[INSTRUCTIONS FOR THE TASK]: From the entries below, count the lines with "width". Write only the count.

[DATA]:
────────
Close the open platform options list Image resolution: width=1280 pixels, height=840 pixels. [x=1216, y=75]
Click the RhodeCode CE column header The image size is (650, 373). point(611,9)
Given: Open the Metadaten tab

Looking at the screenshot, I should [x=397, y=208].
────────
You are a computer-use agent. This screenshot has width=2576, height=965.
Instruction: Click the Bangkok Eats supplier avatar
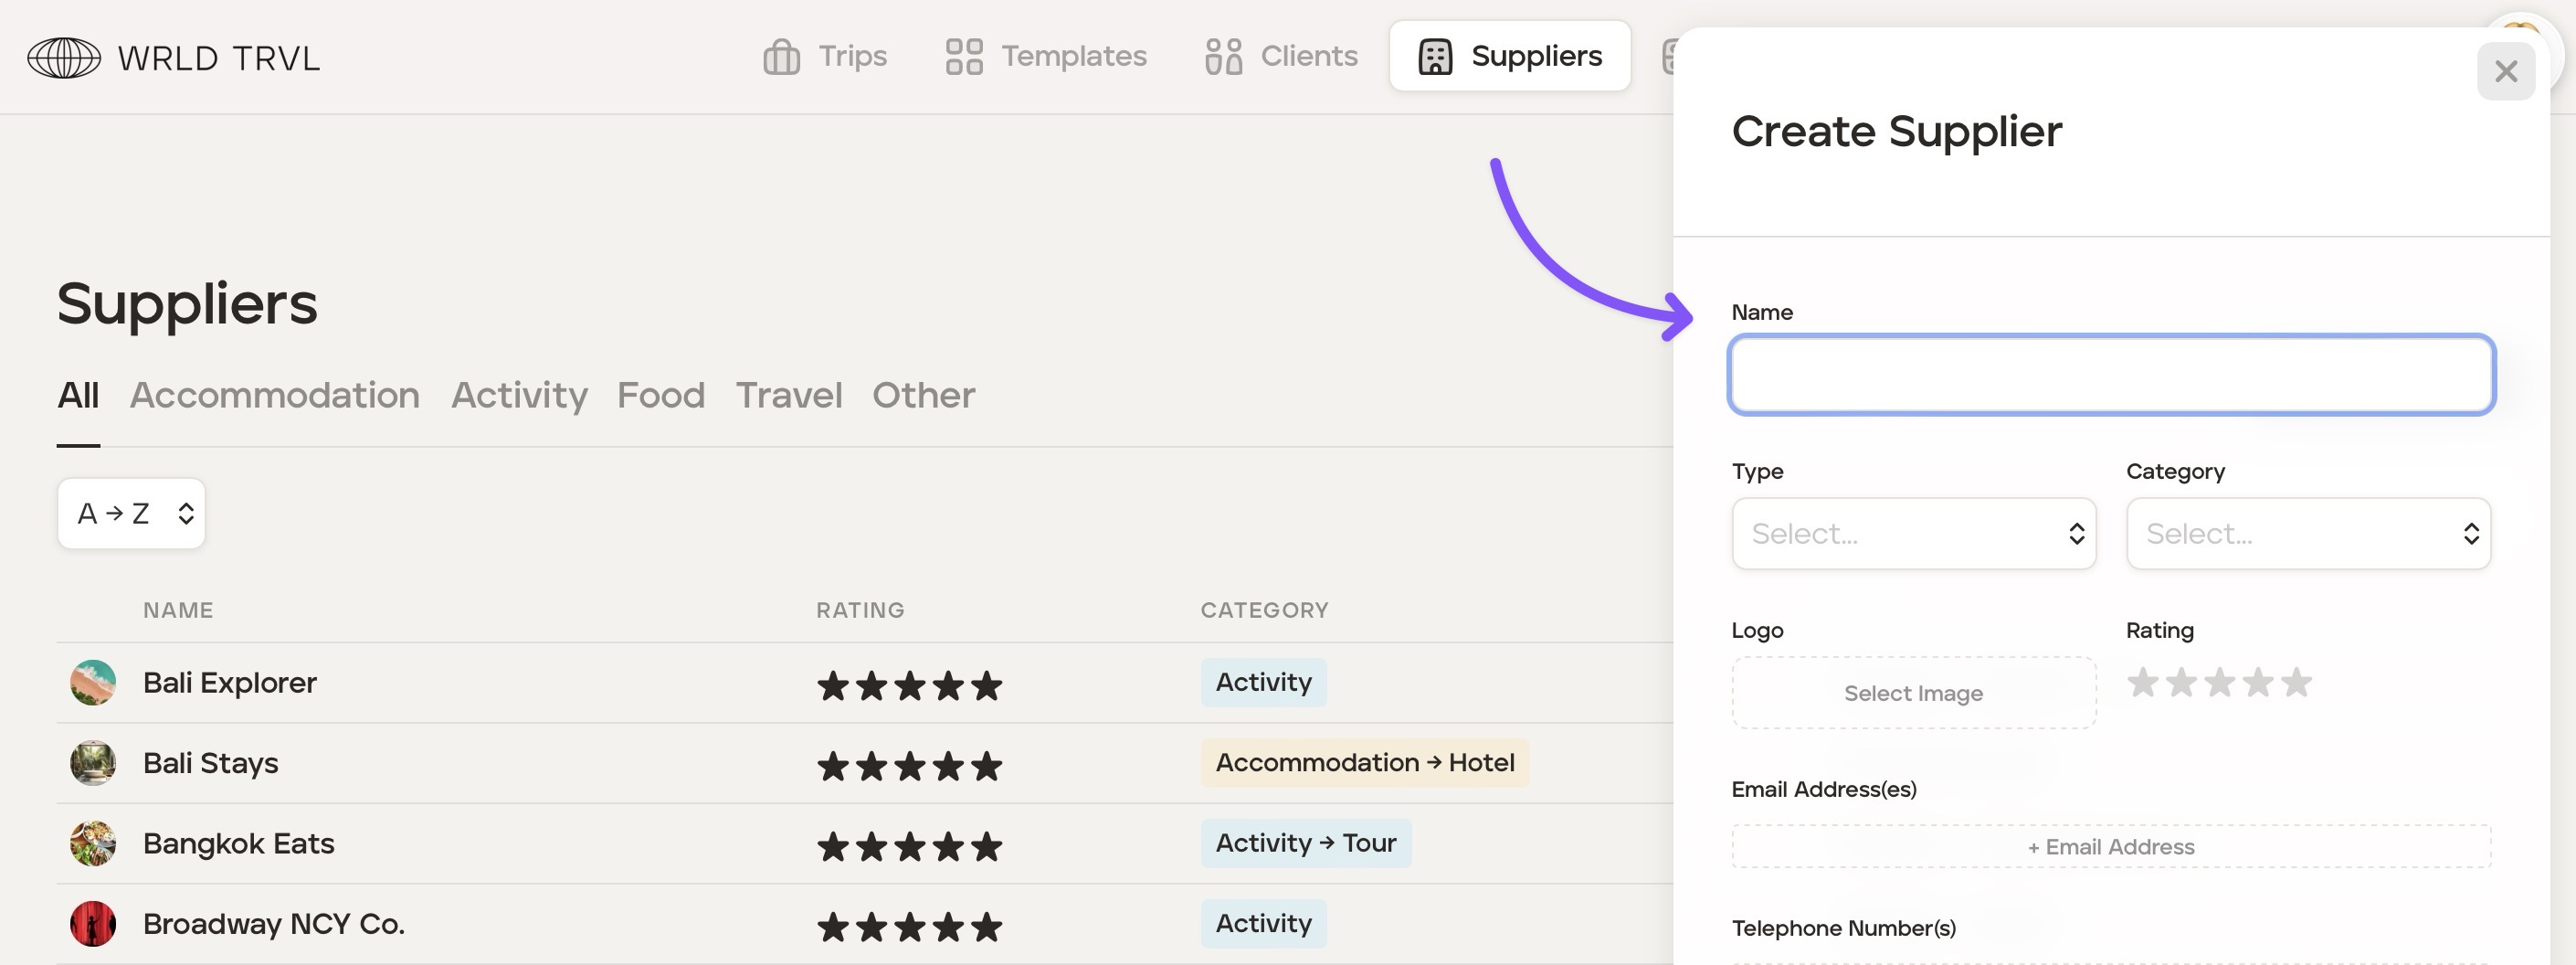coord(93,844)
────────
[RESPONSE]: 2